Aim: Copy each of the following entries word for word, keeping every line as it appears.
################
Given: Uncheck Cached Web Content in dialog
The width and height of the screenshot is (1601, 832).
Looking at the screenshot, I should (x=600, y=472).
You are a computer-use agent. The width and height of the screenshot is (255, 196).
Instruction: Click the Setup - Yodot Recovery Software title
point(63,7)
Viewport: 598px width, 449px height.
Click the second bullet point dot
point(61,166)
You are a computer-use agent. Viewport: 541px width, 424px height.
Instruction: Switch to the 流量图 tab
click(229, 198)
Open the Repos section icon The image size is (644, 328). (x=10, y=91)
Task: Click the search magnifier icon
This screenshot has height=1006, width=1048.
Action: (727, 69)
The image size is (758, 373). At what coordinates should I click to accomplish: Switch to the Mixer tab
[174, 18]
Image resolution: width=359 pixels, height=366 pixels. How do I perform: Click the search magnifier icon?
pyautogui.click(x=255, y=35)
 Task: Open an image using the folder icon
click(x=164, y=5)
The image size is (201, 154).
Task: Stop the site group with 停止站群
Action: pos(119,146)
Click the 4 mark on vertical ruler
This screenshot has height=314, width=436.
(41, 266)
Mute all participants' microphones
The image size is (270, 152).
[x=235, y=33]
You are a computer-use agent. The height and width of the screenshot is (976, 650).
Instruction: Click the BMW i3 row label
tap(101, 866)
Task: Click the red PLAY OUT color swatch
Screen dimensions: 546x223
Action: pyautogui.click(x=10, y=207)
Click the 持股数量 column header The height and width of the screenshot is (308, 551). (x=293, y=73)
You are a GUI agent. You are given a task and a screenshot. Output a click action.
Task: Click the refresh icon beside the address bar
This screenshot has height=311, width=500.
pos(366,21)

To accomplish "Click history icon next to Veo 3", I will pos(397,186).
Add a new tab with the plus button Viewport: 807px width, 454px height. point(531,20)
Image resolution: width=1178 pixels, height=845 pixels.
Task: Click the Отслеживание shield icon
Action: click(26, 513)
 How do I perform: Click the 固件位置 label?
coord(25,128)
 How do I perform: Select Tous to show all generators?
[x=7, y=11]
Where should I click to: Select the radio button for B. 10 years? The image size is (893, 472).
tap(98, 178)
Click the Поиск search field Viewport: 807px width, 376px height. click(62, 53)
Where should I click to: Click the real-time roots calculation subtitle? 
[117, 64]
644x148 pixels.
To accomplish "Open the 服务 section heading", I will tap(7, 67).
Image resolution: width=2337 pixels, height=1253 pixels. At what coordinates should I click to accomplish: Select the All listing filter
################
Correct answer:
Given: Uncheck Cached Web Content in dialog
The width and height of the screenshot is (1601, 832).
Looking at the screenshot, I should (x=600, y=472).
You are a computer-use agent. The width and height of the screenshot is (255, 196).
Instruction: Click the Setup - Yodot Recovery Software title
point(63,7)
Viewport: 598px width, 449px height.
Click the second bullet point dot
point(61,166)
You are a computer-use agent. Viewport: 541px width, 424px height.
Instruction: Switch to the 流量图 tab
click(229, 198)
Open the Repos section icon The image size is (644, 328). (x=10, y=91)
Task: Click the search magnifier icon
This screenshot has height=1006, width=1048.
Action: (727, 69)
The image size is (758, 373). At what coordinates should I click to accomplish: Switch to the Mixer tab
[174, 18]
Image resolution: width=359 pixels, height=366 pixels. How do I perform: Click the search magnifier icon?
pyautogui.click(x=255, y=35)
 Task: Open an image using the folder icon
click(x=164, y=5)
The image size is (201, 154).
Task: Stop the site group with 停止站群
Action: pos(119,146)
Click the 4 mark on vertical ruler
This screenshot has height=314, width=436.
(41, 266)
Mute all participants' microphones
The image size is (270, 152).
[x=235, y=33]
You are a computer-use agent. The height and width of the screenshot is (976, 650).
Instruction: Click the BMW i3 row label
tap(101, 866)
Task: Click the red PLAY OUT color swatch
Screen dimensions: 546x223
Action: pyautogui.click(x=10, y=207)
Click the 持股数量 column header The height and width of the screenshot is (308, 551). (x=293, y=73)
You are a GUI agent. You are given a task and a screenshot. Output a click action.
Task: Click the refresh icon beside the address bar
This screenshot has height=311, width=500.
pos(366,21)

To accomplish "Click history icon next to Veo 3", I will pos(397,186).
Add a new tab with the plus button Viewport: 807px width, 454px height. point(531,20)
Image resolution: width=1178 pixels, height=845 pixels.
Task: Click the Отслеживание shield icon
Action: click(26, 513)
 How do I perform: Click the 固件位置 label?
coord(25,128)
 How do I perform: Select Tous to show all generators?
[x=7, y=11]
Where should I click to: Select the radio button for B. 10 years? The image size is (893, 472).
tap(98, 178)
Click the Поиск search field Viewport: 807px width, 376px height. click(62, 53)
Where should I click to: Click the real-time roots calculation subtitle? 
[117, 64]
644x148 pixels.
To accomplish "Open the 服务 section heading", I will tap(7, 67).
Image resolution: width=2337 pixels, height=1253 pixels. At what coordinates should I click to accomplish: Select the All listing filter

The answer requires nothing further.